I have just seen 2:37, like you, I have a job that requires that I see films that I might not otherwise choose to watch. Were this not the controversy du jour among film-heads, then I would have gladly avoided this.

Not because it was Australian and not because it already stank of hype, but because the subject matter seemed uninteresting to someone so far outside of the film's demographic as myself.

This turned out to be the case. Shorn of the controversy - or even the fact that this blatantly rips off ELEPHANT (It is plagiarised, you are 100% correct) - this film is simply not very well-written. It is slack and episodic.

Episodic is fine, if those episodes have insight and keep us engaged in the stories of the characters. As you have pointed out, these characters are sterotypes. They ring about as true as the stereotypes in THE BREAKFAST CLUB

In the case of 2:37, Thalluri was unable to plagiarise the depth of insight that a filmmaker of Gus Van Sant's experience brought to ELEPHANT. Which is why his film is lazy and repetitive.

But I'm not just abusing the guy, I think this is precisely the kind of thing most 22 year old filmmakers do.
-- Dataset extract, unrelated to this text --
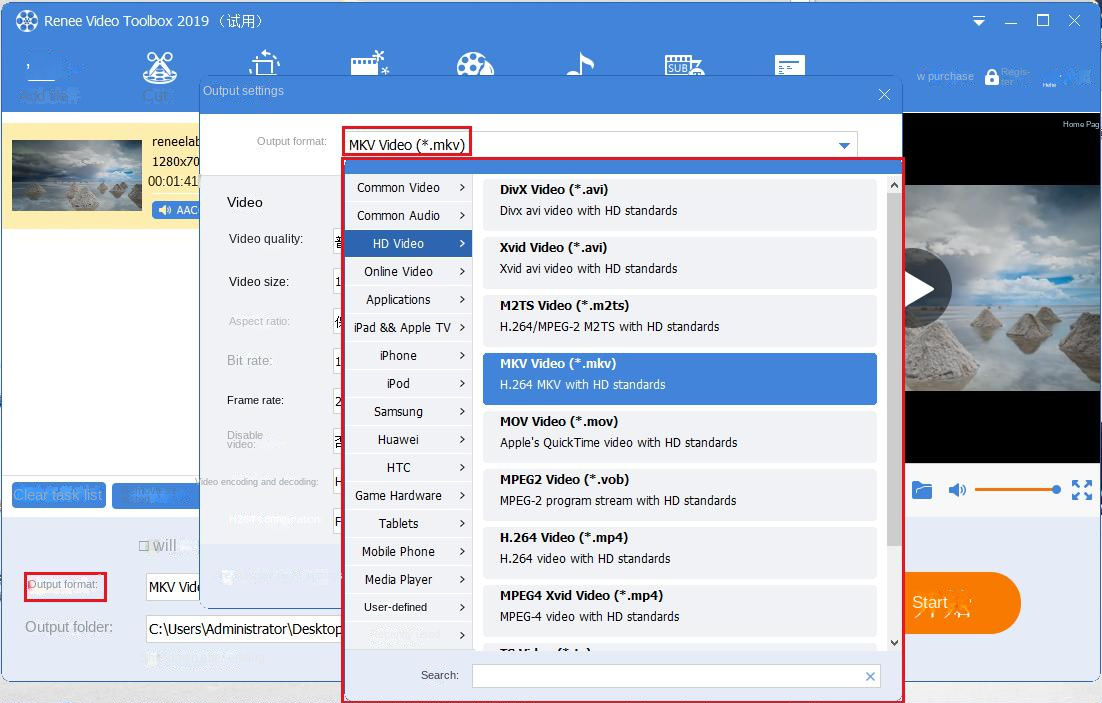
Task: Toggle the shutdown after editing checkbox
Action: (150, 658)
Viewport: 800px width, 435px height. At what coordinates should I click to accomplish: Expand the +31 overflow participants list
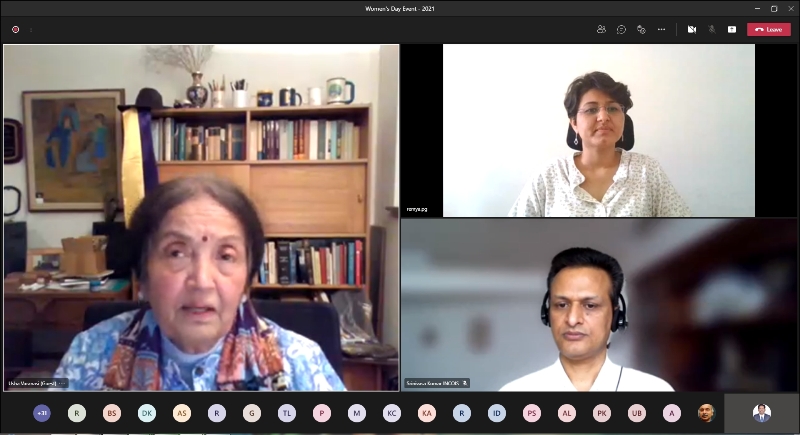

They borrow ideas and techniques from the filmmakers who influence them, while they get their craft skills up to a professional level.

Most filmmakers under the age of 25 are likely to fall into this trap because they are shaping their own identities.

Thalluri however has tried to avoid accusations of plagiarism by playing the 'versimillitude card', ie - It all happened to me and my friends, so you have no right to question the TRUTH of my STORY.

However, I think you are being a little harsh on yourself and your fellow journalists. The Literary, Art and Cinema Worlds are largely peopled by middle-class types (like myself) who are usually too polite to call someone on their bullshit, to their face.

This fear is based on the very reasonable thought that if one is wrong, then one will look like a fool or a completely thoughtless, self-agrandising prick.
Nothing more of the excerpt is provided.